Imagine tentar escrever um programa que use qualquer biblioteca onde não haja documentação da API. Seria um pesadelo. O MSDN é um ótimo exemplo do tipo de documento que pode ser gerado a partir do código fonte e dos comentários e forma um recurso essencial para os desenvolvedores.

Se você está escrevendo um aplicativo (ou seja, não uma biblioteca para ser consumida por outras pessoas) então talvez exista um caso para não ser incomodado - mas mesmo assim, quanto de um aplicativo grande, somente interno, não contém monte de bibliotecas de qualquer maneira? Quando você se junta a essa equipe, ter algum documento de API navegável será útil.

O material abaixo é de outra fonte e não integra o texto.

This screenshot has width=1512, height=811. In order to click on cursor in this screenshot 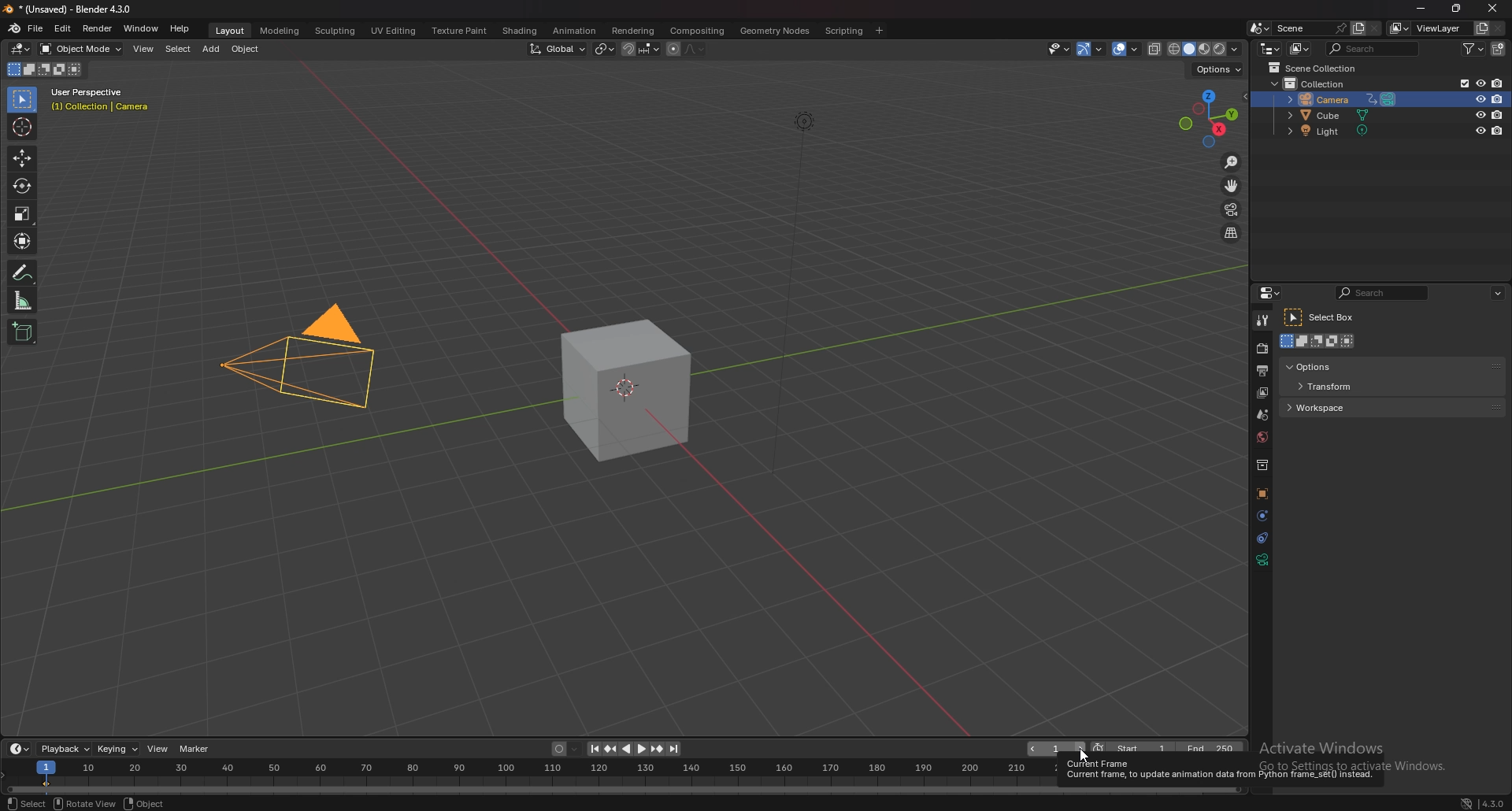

Nenhuma ferramenta vai escrever sua documentação para você, mas eles lhe dão o clichê que você teria que escrever manualmente de qualquer maneira, algumas ferramentas (como doxygen) também irão gerar diagramas e listas de referência (de chamada e chamada funções, por exemplo) que não seriam facilmente descobertas mesmo observando o código-fonte.

Obviamente, o senso comum pragmático deve ser aplicado ao que é documentado, propriedades e funções secundárias podem ser ignoradas (e ignoradas da geração mesmo nas ferramentas), mas em nenhum momento alguém deveria dizer "há o código fonte, isso é documentação suficiente" a qualquer momento.